(ABOUT THIS TASK): Report how many lines in the records below contain the string "bounding". Give only the number.

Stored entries
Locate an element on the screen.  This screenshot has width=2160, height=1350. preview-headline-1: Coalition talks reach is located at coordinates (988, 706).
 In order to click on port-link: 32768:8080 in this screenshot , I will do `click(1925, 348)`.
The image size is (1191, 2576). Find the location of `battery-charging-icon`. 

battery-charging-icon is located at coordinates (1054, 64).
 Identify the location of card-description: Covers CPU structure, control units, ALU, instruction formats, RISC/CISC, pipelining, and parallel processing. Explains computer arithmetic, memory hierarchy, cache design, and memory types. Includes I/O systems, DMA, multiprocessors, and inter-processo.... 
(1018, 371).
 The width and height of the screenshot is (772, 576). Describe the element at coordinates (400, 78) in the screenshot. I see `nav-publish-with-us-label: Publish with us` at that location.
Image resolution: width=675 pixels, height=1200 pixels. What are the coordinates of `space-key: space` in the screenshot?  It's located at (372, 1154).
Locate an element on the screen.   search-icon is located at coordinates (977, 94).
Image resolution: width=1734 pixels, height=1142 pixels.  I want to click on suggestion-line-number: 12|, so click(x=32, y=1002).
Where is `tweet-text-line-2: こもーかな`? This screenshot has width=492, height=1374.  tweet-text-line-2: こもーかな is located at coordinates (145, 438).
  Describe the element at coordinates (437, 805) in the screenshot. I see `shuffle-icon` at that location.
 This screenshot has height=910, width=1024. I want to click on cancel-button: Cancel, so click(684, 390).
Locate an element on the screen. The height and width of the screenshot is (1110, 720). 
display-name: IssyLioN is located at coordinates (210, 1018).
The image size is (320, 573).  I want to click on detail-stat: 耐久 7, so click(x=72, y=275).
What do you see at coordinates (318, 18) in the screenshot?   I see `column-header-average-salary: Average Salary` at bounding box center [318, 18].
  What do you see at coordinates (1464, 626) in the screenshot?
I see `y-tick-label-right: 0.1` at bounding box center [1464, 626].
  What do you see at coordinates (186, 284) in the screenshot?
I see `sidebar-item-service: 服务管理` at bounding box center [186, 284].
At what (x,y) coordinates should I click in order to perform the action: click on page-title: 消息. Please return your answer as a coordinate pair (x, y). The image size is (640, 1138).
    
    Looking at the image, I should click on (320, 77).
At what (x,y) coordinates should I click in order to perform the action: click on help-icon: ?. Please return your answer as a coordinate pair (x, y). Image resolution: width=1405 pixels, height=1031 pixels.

(WORKED SOLUTION): 3